COVID-19 is known to cause both micro- and macrovascular thrombosis [15-18]. Whereas, some post-mortem studies have also reported the role of hypercoagulability in patients who die from COVID-19 by discovering underlying deep vein thrombosis and microthrombi in alveolar capillaries [19,20]. Incidents of clinical deterioration and need for mechanical ventilation resulting in intensive care admissions and exceeding mortality are correlated with D-dimer elevation, which is known to cause hypercoagulable state and adverse thromboembolic events [10].

No routine investigation for acute VTE is currently recommended with elevated D-dimer values, but it is useful in the risk stratification of patients and to place them on either prophylactic or therapeutic doses of anticoagulation based on the D-dimer cut off indicator, which is determined institutionally [10,21-23]. The reported number of events with VTE and refractory hypoxia remains high despite being maintained on prophylactic or therapeutic doses of anticoagulation in patients with a high clinical indication, which has shown a reduction in mortality otherwise [5,6].

Therefore, VTE should be a prioritized differential diagnosis in a COVID-19 patient with typical clinical symptoms of deep vein thrombosis, discordant hypoxia to known respiratory pathologies, or unexplained right ventricular dysfunction with cardiogenic shock occurring acutely.

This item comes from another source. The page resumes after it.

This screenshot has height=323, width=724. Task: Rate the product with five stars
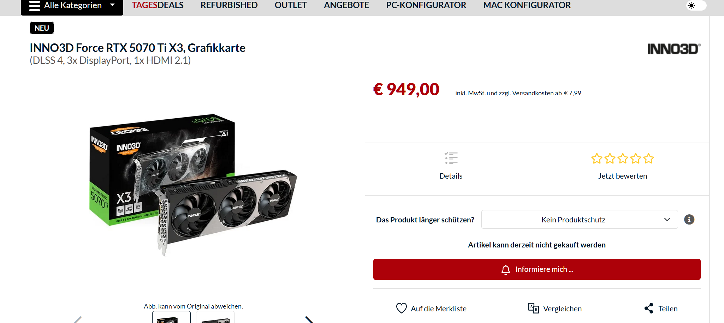[648, 158]
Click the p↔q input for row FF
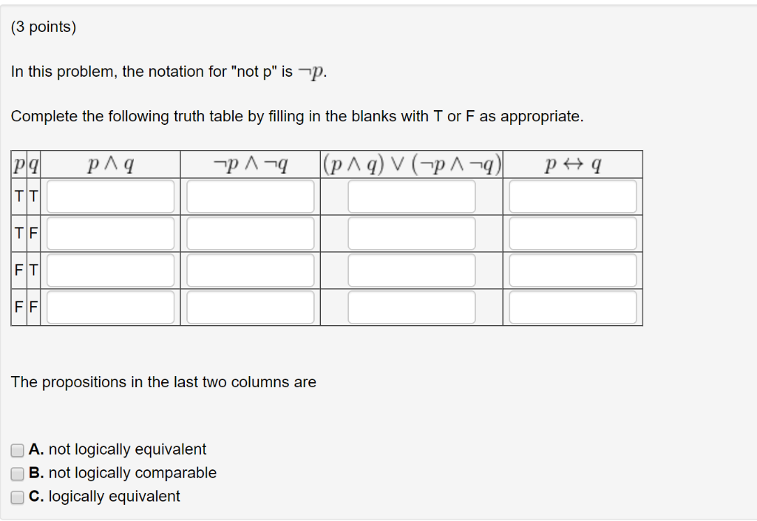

A case series of three patients with COVID-19 and acute respiratory distress syndrome related respiratory failure recently reported transient improvements in oxygenation after receiving alteplase 50 mg (25 mg bolus followed by 25 mg IV over two hours) [24]. At present, there is no high-impact evidence for using systemic thrombolysis due to the risk of adverse events being high.

Also, a challenge to conduct diagnostic imaging studies to detect deep venous thrombosis or pulmonary embolism (PE) in COVID-19 patients is the transmission of disease to other patients or healthcare workers [25]. However, it is also important to safeguard the access to available technology to care for the common non-COVID-19 afflicted patient population having a thrombotic disease. A novel solution to this challenge may be the use of POCUS to look for signs of potentially developing DVT, newly occurring dysfunction of the right ventricle, and in rare instances of a clot in transit [6,9,13].

Conclusions

COVID-19 is predominantly a pulmonary disease with underlying systemic involvement associated with widespread vascular thrombosis and thromboembolic events. We present a classic case of VTE in a patient on therapeutic enoxaparin for venous thrombosis developing refractory hypoxia with a clot in transit detected in the right ventricle using POCUS. The patient was subsequently treated with a systemic thrombolysis, resulting in a good outcome. Although COVID-19 pneumonia patients are being maintained on therapeutic anticoagulants if coexisting thrombosis or elevated d-dimer levels are detected, recognizing the events of VTE in the critically ill that can cause rapid deterioration and refractory hypoxia and commencement of systemic thrombolysis can result in the reduction of mortality.

We also emphasize the importance of the use of POCUS in such cases of refractory hypoxia to aid management and improve clinical outcomes. Further studies are required to establish the importance of consideration of systemic thrombolysis in the presence of clinical indication, such as thrombus in transit with impending PE, highly likely PE with hemodynamic compromise, ST-elevation myocardial infarction, acute ischemic stroke.